## [PROBLEM REQUIREMENTS]
Can you copy the items below exactly, from the first line of the items up to and including the line that contains "pyautogui.click(x=709, y=329)"?

(Records for locating the described items)
━━━━━━
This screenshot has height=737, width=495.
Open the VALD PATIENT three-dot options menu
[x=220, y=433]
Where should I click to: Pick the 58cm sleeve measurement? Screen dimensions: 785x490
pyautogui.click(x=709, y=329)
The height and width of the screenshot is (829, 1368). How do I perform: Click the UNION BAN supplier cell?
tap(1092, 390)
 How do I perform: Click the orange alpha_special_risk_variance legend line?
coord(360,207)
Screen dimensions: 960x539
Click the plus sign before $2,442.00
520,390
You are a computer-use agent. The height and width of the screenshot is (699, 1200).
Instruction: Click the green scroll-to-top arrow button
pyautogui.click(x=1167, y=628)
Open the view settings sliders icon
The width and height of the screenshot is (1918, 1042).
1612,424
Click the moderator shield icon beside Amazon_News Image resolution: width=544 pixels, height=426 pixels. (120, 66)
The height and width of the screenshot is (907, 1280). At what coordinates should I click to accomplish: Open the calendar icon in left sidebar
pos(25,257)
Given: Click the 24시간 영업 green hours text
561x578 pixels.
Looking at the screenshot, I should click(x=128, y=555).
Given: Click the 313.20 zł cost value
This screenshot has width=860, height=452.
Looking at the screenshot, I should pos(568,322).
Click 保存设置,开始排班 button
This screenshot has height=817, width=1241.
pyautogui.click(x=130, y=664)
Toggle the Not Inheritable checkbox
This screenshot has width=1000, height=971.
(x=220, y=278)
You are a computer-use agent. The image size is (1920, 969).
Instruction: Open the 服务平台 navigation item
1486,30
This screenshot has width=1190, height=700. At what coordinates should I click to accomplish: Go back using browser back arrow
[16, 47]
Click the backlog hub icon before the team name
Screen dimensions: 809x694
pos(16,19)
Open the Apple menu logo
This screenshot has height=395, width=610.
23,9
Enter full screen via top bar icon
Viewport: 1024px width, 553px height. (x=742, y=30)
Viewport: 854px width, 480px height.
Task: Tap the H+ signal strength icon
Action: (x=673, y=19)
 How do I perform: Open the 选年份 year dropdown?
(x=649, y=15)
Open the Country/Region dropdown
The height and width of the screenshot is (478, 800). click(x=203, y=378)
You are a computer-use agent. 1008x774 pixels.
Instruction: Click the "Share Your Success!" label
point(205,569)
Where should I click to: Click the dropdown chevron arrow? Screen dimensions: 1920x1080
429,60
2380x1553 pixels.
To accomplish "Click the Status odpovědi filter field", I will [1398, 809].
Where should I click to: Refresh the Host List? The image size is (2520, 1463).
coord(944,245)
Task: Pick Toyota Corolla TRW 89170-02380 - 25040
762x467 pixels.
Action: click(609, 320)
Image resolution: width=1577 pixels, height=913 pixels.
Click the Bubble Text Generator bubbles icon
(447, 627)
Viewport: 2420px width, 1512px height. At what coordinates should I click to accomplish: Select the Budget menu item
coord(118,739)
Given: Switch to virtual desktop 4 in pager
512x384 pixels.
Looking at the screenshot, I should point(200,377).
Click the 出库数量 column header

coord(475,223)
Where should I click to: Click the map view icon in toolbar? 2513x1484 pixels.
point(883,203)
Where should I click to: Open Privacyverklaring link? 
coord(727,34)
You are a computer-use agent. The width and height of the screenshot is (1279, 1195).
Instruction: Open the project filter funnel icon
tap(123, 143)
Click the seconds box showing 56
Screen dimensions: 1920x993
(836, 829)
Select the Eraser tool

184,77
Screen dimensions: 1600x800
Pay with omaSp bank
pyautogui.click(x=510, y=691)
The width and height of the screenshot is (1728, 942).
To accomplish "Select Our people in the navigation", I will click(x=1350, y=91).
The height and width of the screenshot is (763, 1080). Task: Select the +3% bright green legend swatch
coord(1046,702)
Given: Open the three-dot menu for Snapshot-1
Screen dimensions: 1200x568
━━━━━━
## [REPLY TO THE TASK]
This screenshot has height=737, width=495.
Open the VALD PATIENT three-dot options menu
[x=220, y=433]
Where should I click to: Pick the 58cm sleeve measurement? Screen dimensions: 785x490
pyautogui.click(x=709, y=329)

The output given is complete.